My answer: Pretty well, actually. TweetDeck’s distinctive columns-based interface translates well to the iPhone, and it’s certainly a smart way to use Twitter. Your friends’ updates live in one column, your replies/mentions in another, and your direct messages in a third. The columns are treated like Safari’s tabs—after tapping on the Columns button, you can flick left and right through them all.
And you’re not limited to just those three columns. You can create new columns—for other accounts, Twitter searches, or user groups—with the supremely well-implemented Add Column interface. Groups in TweetDeck are implemented better than any other Twitter app I’ve tried. It’s entirely straightforward to select multiple users to corral into a single column.
TweetDeck suffers slightly from offering too many options for navigating columns. With the Columns tab bar icon, the arrow on the upper-left with identical functionality, plus the pair of arrows on the bottom for switching between tabs one at a time, the limited space on the iPhone’s screen is needlessly cramped with redundant functionality. The app hides its Settings tab unless you’re in Columns view, and the bottom arrows overlap too much actual tweet content. Cutting back on one or more of these column-switching interfaces would resolve both of those issues without limiting functionality, especially since you can also simply flick left or right on an individual column to swap to the next one.
The app uses Growl-esque notifications to alert you when new tweets appear in any of your columns. The alert’s not customizable, and it’s a bit heavier than I need, since there’s a separate “new tweet” indicator on the bottom left corner of the tab bar. Fortunately, there’s an option to turn it off, and I have.
Like most other iPhone Twitter apps, TweetDeck integrates with the iPhone’s camera and services like yFrog and TwitPic. It’s also painless to grab a URL from another tweet to write about yourself. Composing tweets works fine, with a portrait-mode-only keyboard and the ability to shrink your links before you post. As in Tweetie, double-tapping a tweet brings up a screen with options to reply, retweet, e-mail, or designate as favorite.
Setting TweetDeck in a class by itself is its tight integration with its desktop counterpart. You can sync columns and unread tweets by creating a free TweetDeck account. No other iPhone Twitter client with a companion desktop app offers this feature—but they all should. Not needing to scroll through a long list of tweets to find where you left off is exceptionally useful.

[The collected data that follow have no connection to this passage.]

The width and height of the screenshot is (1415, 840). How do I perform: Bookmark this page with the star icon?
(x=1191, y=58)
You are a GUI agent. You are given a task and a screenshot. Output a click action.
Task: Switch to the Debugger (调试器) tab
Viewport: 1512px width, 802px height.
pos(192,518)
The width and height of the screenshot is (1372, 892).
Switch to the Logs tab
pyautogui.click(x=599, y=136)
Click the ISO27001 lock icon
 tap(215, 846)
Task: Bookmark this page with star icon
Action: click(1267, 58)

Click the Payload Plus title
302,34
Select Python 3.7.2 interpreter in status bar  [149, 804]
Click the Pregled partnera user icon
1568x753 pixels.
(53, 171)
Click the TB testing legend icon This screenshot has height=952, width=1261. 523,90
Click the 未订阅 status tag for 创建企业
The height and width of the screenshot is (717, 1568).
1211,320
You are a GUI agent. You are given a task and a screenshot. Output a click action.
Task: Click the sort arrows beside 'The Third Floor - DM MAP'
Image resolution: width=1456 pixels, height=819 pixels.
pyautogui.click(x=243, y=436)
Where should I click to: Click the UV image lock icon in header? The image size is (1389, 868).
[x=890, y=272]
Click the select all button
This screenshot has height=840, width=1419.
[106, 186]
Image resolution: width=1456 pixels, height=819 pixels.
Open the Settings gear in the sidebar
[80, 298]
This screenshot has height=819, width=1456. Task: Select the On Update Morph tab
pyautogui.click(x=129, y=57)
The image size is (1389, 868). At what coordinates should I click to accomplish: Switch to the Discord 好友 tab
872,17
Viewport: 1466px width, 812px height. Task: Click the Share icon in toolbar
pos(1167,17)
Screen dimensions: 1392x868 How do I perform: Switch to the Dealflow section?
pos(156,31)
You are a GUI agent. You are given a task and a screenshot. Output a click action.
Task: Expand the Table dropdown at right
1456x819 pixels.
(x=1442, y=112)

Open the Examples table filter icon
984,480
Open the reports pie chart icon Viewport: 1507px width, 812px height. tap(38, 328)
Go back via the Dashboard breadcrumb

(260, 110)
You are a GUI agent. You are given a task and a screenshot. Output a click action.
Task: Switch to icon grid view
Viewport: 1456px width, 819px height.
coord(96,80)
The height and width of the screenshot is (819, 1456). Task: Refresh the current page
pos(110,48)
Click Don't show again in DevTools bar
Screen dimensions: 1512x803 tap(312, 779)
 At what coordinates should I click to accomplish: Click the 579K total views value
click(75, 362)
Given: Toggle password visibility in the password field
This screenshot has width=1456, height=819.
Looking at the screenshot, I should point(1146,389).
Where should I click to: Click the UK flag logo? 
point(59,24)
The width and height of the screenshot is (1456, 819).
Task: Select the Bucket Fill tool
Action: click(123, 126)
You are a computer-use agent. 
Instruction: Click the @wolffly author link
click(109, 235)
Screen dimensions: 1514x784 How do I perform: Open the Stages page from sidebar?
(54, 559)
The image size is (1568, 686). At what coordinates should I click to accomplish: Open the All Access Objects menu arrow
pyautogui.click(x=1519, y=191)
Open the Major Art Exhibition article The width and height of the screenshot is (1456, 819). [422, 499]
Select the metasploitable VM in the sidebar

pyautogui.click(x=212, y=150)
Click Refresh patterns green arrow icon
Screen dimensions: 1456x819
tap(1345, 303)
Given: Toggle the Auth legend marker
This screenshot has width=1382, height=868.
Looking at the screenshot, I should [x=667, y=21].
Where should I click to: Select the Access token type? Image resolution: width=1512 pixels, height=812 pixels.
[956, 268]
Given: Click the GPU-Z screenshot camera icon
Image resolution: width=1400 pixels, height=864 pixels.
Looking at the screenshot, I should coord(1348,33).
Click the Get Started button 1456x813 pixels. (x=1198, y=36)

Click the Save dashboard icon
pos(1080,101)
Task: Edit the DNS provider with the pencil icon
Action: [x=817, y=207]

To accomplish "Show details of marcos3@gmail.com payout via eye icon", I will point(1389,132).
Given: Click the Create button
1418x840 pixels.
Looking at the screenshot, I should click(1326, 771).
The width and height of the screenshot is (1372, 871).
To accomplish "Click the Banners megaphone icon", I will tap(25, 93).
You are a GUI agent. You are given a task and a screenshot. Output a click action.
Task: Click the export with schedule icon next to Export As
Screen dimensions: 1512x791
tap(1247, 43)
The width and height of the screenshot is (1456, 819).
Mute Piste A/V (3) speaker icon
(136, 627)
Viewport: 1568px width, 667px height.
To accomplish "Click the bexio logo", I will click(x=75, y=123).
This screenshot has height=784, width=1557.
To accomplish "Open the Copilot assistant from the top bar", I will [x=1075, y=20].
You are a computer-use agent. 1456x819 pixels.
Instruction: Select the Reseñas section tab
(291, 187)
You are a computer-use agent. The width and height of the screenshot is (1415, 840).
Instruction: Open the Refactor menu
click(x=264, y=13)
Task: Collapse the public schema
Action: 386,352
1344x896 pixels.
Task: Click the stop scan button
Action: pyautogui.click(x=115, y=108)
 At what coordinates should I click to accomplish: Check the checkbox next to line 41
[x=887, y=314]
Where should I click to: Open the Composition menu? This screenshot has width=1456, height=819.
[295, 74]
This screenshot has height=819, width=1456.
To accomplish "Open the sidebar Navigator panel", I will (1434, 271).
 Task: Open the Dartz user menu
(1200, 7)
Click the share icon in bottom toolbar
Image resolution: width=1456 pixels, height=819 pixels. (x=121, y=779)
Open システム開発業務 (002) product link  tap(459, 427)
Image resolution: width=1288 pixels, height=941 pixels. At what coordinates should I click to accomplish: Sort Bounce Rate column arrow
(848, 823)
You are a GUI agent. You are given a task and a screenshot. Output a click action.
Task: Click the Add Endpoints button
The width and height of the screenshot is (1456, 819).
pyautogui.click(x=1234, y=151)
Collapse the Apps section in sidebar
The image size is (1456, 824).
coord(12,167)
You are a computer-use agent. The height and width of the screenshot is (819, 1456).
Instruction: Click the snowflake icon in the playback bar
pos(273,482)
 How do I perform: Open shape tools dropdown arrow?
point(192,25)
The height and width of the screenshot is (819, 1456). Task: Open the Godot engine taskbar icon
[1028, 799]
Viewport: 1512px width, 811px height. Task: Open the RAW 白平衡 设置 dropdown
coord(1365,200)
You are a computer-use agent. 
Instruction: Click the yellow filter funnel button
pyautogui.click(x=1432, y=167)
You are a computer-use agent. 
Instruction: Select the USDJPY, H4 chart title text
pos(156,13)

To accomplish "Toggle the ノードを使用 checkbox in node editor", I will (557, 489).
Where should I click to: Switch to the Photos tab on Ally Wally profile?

Besides an overly-cramped interface (which, again, seems easily fixable), TweetDeck only ever suffered one other major negative: Early versions of the app were crash-prone. A recent update addressed the bulk of these stability issues, and I’ve now been using the app crash-free for several days. With a bit of layout cleanup, I suspect TweetDeck will rival Tweetie and Twitterrific as the dominant Twitter app for iPhone.
TweetDeck is compatible with any iPhone or iPod touch running the iPhone 2.x software update.